With the bladder conversion, if I build the shocks at full extension, they will hydro lock about 70% travel, just like the emuslion build method, again not enough air volume... Associated's shock design doesn't have enough volume to handle being built with the shaft at full extension with or without a bladder. The emulsion method compensates by having you compress the shaft and squeeze out some oil. Can't do this with the bladder method. Instead, because I still have to compensate for the shaft, I build the shocks with the shaft approximately 30-50% compressed when I close them up.

This way the bladder expands a bit under full extension, and this suction/pulling effect tends to "soften" the spring rate at full extension, beneficial for rough surfaces. The bladder offers the least resistance around the middle of it's stroke.

With either method (bladder or emulsion) they can be built to rebound the same. I bet the "extra grip" some of you are noticing with the emulsion method comes from the oil mixture getting thinner from blending/emulsifying with the air... Comparing apples to apples (same shock) keeping the air/oil separated by a bladder has the effect of using thicker oil since the air doesn't thin out.
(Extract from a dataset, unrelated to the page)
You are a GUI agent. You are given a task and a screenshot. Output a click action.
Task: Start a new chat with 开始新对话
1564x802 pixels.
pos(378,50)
RC shocks are so ridiculously simple, and the fact that some require air and oil to be mixed leaves me dumbfounded. Motorsports shocks of any genre are so incredibly sophisticated with shim stacks, separate high and low speed compression and rebound adjustments, separate reservoirs and adjustable nitrogen piston pressures and volume, high pressure X-seals and directed oil flow valves... Some shocks (such as many mountain bike forks) use an "open bath" system... However, the oil is sucked from the bottom through the damper's chambers and this helps prevent mixing. One constant remains, allowing air and oil to mix is a big no-no.

A very thorough analysis - and you are right to observe that the things that seem to work in RC are often wrong in engineering terms.

But I do think you are approaching your damper assembly wrong - it is very easy to build a bladder shock at full extension - just press the bladder into place and put the cap on. Should not be any hydrolocking anywhere in the stroke. It's also pretty easy to build the emulsion shock at full extension too. Just work out how much oil to put in before fitting the cap (in my eyes, just up to the brim with a concave meniscus works about right). Bleeding the shocks at part compression just makes the shaft pull back in from full extension - not desirable in my book.

Personally speaking I don't think emulsion damper rebound is consistently tunable - overfill the shock and it will leak, underfill it and it may get airlocked. With bladder shocks, you can tune rebound with o-rings or foams in the air gap, or stiffer/softer bladder rubbers.